TUGAS LATIHAN INI —
(1) Menurut teks tentang perumahan Islami, kapan gagasan membangun perumahan Islami mulai muncul?
(2) Teruskan teks tentang perumahan Islami mulai setelah kalimat terakhirnya.

TEKS YANG DITAMPILKAN —
┌────────
Setidaknya gagasan membangun perumahan Islami atau hunian Islami telah muncul pada tahun 2000-an seiring dengan berkembangnya sistem ekonomi Syari’ah yang terjelma dalam bentuk lembaga keuangan Syari’ah. Sebenarnya bukan hanya hunian Syari’ah, hotel-hotel Syari’ah juga mulai muncul.
Demikian pula halnya dengan bisnis ril Syari’ah. Fenomena ini bisa dibaca dalam dua bentuk. Pertama, tidak lebih dari sekedar trend dan implikasi dari boming ekonomi Syari’ah. Kedua, kecenderungan yang muncul karena didorong oleh kesadaran untuk berislam secara kaffah. Apapun alasannya, hunian Islami tidak lagi menjadi wacana tetapi sudah menjadi fenomena.
Sebagian orang melihat perumahan Islami tampak pada lingkungannya yang menonjolkan ghirah Islam. Bukan saja di komplek perumahan tersebut terdapat masjid atau mushalla, Taman Pendidikan Alquran, tetapi juga maraknya majlis-majlis Ta’lim. Kalau ada kolam renang, maka di kolam tersebut tidak boleh bercampur antara laki-laki dan perempuan. Harus ada pengaturan waktu.
Definisi substantif tentang hunian Islami adalah, perumahan yang tidak ekslusif, - non muslim juga dibolehkan tinggal sepanjang mereka tidak membuat kebaktian di rumahnya dan tidak pula memelihara anjing. Di samping itu, perumahan Islami adalah perumahan yang nilai-nilai Islam tegak di dalamnya. Setidak-tidaknya, di sana tidak ada peredaran narkoba, tidak ada pula seks bebas dan segala macam kemaksiatan terselubung lainnya.
Tidak kalah menariknya adalah, perumahan Islami ditinjau dari sisi arsitekturnya. Konsep perumahan Islami itu adalah from follow function yang artinya bentuk mengikuti fungsi. Penataan hunian Islami itu fokus pada fungsi rumah dalam kehidupan. Ia tidak larut terhadap perkembangan seni arsitektur modern apa lagi yang bernuansa Barat. Tidak berarti perumahan Islami berkiblat kepada arsitektur Timur Tengah.
Menurut penulis adalah penting untuk membedakan “rumah fisik”, “rumah rohani” dan “rumah sosial”. Konsep Islami harus mengacu kepada tiga sisi ini. Rumah fisik adalah bangunan rumah itu sendiri yang sejatinya mencerminkan tegaknya nilai-nilai syari’ah Islam. WC yang tidak boleh menghadap kiblat, penataan ruang yang menjaga “aurat” penghuninya tetap penting diperhatikan. Tidak berarti mewah, tidak pula cukup sangat sederhana. Saya menyebutnya rumah yang wajar bagi penghuninya.
└────────
DAFTAR DATA —
┌────────
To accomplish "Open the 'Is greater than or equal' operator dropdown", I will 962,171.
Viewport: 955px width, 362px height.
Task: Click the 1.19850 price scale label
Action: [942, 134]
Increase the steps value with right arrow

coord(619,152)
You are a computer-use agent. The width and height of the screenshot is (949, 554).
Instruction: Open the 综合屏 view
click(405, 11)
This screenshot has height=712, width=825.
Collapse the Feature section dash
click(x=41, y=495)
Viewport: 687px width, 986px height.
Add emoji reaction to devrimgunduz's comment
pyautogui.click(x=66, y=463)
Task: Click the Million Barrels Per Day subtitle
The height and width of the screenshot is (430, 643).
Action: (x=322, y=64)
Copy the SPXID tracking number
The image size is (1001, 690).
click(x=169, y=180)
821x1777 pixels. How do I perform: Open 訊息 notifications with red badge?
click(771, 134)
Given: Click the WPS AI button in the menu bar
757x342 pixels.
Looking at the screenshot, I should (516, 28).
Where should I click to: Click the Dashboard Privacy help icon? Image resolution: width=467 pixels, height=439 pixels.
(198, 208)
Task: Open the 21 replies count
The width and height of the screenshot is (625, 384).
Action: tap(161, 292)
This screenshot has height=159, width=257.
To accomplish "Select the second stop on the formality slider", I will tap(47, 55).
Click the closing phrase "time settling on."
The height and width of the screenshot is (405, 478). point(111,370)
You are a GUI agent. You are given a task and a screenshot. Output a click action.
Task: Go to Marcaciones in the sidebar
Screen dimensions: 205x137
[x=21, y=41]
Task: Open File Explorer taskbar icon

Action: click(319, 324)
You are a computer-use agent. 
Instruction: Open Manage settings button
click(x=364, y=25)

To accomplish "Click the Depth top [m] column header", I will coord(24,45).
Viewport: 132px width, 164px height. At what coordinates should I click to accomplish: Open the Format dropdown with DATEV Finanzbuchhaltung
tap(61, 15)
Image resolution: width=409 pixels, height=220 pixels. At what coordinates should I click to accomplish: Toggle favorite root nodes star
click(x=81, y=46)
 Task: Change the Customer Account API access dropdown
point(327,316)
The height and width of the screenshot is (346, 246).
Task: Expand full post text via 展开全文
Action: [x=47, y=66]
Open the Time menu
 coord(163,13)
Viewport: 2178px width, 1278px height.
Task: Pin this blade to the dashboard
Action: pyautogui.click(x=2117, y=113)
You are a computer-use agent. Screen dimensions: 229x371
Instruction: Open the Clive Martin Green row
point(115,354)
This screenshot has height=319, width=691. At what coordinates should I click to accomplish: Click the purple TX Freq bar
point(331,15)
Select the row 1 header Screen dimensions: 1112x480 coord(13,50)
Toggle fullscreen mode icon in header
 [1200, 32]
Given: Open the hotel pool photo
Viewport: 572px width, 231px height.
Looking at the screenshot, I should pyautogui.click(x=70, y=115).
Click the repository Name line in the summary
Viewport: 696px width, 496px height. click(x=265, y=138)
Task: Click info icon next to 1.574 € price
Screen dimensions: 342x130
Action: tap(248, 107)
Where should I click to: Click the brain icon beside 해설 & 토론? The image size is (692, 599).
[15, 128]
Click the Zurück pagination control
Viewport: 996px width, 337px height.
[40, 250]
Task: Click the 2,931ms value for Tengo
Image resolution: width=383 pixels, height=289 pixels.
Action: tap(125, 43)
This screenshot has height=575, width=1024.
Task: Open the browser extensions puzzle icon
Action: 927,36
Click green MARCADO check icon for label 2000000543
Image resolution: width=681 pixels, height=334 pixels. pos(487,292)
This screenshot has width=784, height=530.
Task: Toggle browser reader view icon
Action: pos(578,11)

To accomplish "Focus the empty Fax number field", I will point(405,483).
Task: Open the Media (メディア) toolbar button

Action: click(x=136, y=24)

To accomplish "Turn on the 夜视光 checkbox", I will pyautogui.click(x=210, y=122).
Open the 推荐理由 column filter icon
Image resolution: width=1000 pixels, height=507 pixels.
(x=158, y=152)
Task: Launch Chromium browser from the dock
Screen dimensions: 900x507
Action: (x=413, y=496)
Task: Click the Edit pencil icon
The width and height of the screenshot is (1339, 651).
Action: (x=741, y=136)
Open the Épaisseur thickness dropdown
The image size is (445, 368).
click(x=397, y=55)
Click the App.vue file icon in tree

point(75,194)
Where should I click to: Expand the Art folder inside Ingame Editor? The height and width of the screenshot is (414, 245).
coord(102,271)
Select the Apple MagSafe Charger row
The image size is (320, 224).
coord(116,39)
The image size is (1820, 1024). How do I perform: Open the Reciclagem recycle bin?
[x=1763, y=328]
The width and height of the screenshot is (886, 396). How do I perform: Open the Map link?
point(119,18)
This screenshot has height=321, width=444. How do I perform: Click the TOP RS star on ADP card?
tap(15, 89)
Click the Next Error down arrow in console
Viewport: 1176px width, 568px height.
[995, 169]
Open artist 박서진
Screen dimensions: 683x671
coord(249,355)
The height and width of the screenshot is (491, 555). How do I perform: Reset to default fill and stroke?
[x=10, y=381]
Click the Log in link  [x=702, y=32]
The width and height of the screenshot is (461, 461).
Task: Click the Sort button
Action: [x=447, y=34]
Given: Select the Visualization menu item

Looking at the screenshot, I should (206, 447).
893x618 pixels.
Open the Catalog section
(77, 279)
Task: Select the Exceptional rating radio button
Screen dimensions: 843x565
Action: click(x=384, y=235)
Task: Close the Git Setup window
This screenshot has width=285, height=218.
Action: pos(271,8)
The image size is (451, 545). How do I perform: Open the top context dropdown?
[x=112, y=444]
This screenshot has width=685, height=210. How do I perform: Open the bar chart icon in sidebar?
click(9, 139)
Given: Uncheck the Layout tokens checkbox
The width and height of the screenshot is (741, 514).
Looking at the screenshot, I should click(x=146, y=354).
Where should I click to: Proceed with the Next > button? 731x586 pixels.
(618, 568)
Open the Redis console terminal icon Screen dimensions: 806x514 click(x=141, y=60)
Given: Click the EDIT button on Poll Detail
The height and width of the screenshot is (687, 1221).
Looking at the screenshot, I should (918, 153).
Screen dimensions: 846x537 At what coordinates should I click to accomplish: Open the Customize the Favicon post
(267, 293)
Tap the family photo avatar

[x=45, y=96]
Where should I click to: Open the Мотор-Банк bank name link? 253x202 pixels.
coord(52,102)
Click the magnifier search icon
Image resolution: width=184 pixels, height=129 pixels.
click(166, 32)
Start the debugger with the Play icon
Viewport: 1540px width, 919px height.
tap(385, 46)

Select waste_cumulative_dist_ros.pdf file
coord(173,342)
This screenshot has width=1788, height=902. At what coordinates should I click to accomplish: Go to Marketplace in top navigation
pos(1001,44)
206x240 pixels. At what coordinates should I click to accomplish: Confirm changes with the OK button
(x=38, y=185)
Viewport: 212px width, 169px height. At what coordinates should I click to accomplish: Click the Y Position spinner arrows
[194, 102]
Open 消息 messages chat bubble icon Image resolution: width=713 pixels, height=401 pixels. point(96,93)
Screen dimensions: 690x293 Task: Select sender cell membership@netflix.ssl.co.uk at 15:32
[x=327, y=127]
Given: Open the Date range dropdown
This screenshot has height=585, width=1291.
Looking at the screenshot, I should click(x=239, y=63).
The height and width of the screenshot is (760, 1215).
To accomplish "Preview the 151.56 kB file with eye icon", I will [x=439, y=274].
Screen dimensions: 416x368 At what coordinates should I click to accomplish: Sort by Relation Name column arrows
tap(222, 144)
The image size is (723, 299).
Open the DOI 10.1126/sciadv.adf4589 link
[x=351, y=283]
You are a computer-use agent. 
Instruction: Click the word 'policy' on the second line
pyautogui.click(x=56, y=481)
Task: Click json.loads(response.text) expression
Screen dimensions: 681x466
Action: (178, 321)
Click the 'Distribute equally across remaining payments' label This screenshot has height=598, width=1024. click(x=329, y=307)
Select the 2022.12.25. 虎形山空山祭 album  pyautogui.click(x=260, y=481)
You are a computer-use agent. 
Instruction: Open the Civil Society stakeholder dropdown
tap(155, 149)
└────────
JAWABAN PER TUGAS —
(1) Pada tahun 2000-an, seiring dengan berkembangnya sistem ekonomi Syari'ah.

(2)
Adapun rumah ruhani adalah rumah yang dapat memenuhi kebutuhan ruhani (spiritual) penghuninya. Itulah rumah yang darinya memancar kasih sayang antar sesama penghuni rumah. Di dalamnya hanya ada kedamaian, ketenteraman, saling menghargai dan lebih penting dari itu saling mengembangkan potensi. Rumah ruhani adalah rumah yang tidak membuat penghuninya menjadi tertindas terlebih lagi tersiksa. Di sinilah arti ungkapan yang cukup populer di dalam agama, baiti jannati (rumahku adalah surgaku). Rumah yang menghantarkan penghuninya semakin dekat kepada Allah SWT.
Terakhir adalah rumah sosial. Dalam pemahaman saya, rumah sosial adalah rumah yang memberi kemaslahatan bagi orang-orang yang berada disekitarnya. Rumah yang siapa saja yang datang dalam keadaan haus kembali dalam keadaan nyaman tanpa dahaga. Rumah yang siapa saja berkunjung dalam keadaan lapar, kembali dalam keadaan kenyang. Rumah yang siapa saja datang dengan air mata, kembali dengan kondisi tersenyum. Rumah yang dirindukan karena suasana hangat terbangun di dalamnya. Bahkan lebih jauh dari itu, rumah sosial adalah rumah yang menginspirasi siapa saja yang berkunjung ke rumah tersebut.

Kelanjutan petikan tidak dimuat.